Neben seinem Lehrberuf war Schufinsky in unterschiedlicher Weise kunstgewerblich tätig: So schuf er neben Druckgrafiken auch Entwürfe für Porzellan und Keramik, gestaltete Bücher und widmete sich der Gestaltung von Postwertzeichen, Werbemarken und Banknoten.
So erfolgreich er als Künstler und mehr noch als Lehrer war, so unglücklich verlief Schufinskys Privatleben: 1920 verlor er seine erste Frau Lina durch einen Feuerunfall[16], am 7. Oktober 1947 beging er Suizid – laut Zeitungsbericht wegen seiner eigenen schweren Krankheit und eines unheilbaren Leidens seiner Frau Theresia, die er 1925 geheiratet hatte.[17] Victor Schufinsky wurde am 21. Oktober 1947 in einem Urnengrab auf dem Wiener Zentralfriedhof begraben, seine Frau folgte, erst 53 Jahre alt, am 7. Mai 1948.
[1] Taufbuch der Pfarre „St. Johann Nepomuk“ im 2. Wiener Gemeindebezirk.
[2] Schwarz auf Weiß. Wiener Autoren den Wiener Kunstgewerbeschülern zu ihrem Feste am 6. Februar 1902. Mit Originalzeichnungen und Buchschmuck von Wiener Kunstgewerbeschülern. Wien: Selbstverl. des Comités für das Fest der Kunstgewerbeschüler, 1902.
[3] Die Fläche, Wien [1902], 1. H., S. 4, 7; 3. H., S. 33, 44, 45, 47.
[4] Ver Sacrum. Mittheilungen der Vereinigung bildender Künstler Österreichs, 1903, 13. H., S. 231, 235, 241.
[5] Orosz, Eva-Maria: Victor Schufinsky, in: Storch, Ursula (Hrsg.): Kraftflächen. Wiener Plakatkunst um 1900, Wien 2003, S. 126.

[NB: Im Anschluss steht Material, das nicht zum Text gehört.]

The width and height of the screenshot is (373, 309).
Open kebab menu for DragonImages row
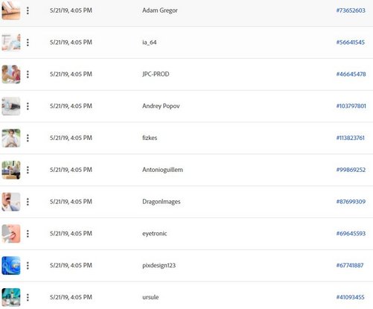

[6] Novitäten-Anzeiger für den Colportage-Buchhandel, 15.3.1903, S. 3.
[7] Pilsner Tagblatt, 10.3.1903, S. 3.
[8] In den Kanon der angewandten Grafik Österreichs bereits aufgenommen durch: Mascha, Ottokar: Österreichische Plakatkunst, Wien 1915, S. 93. In „Kossatz, Horst Herbert: Ornamentale Plakatkunst. Wiener Jugendstil 1897–1914, Salzburg 1970“ findet sich der irreführende Hinweis, dass das Plakat ein „Nachtkabarett“ bewerben sollte (Tafel 17). Eine Zuordnung, die sich dann auch in der nachfolgenden Literatur wiederfindet, wie etwa: Denscher, Bernhard: Österreichische Plakatkunst 1898–1938, Wien 1992, S. 83f. – und im Lexikoneintrag zu Schufinsky im Österreichischen Biographischen Lexikon, 11. Bd, S. 307.
[9] Danzers Armee-Zeitung, 12.3.1903, S. 10.
[10] Siehe Fußnote 5, S. 100.
[11] Wiener Sonn- und Montags-Zeitung, 20.7.1903, S. 6; Extrapost, 20.7.1903, S. 5.
[12] Illustrirtes Wiener Extrablatt, 5.12.1903, S. 5; Pilsner Tagblatt, 6.12.1903, S. 4.
[13] Ostdeutsche Rundschau, 10.11.1903, S. 9.
[14] Jobst-Rieder, Marianne – Alfred Pfabigan – Manfred Wagner: Das letzte Vivat. Plakate und Parolen aus der Kriegssammlung der k.k. Hofbibliothek, Wien 1995, S. 91.
[15] Kunst: Anspruch und Gegenstand. Von der Kunstgewerbeschule zur Hochschule für Angewandte Kunst in Wien, Salzburg 1991, S. 361.
[16] Arbeiter-Zeitung, 14.9.1920, S. 5.
[17] Wiener Zeitung, 10.10.1947, S. 3.
Aktualisierte Fassung vom 17. Juli 2021.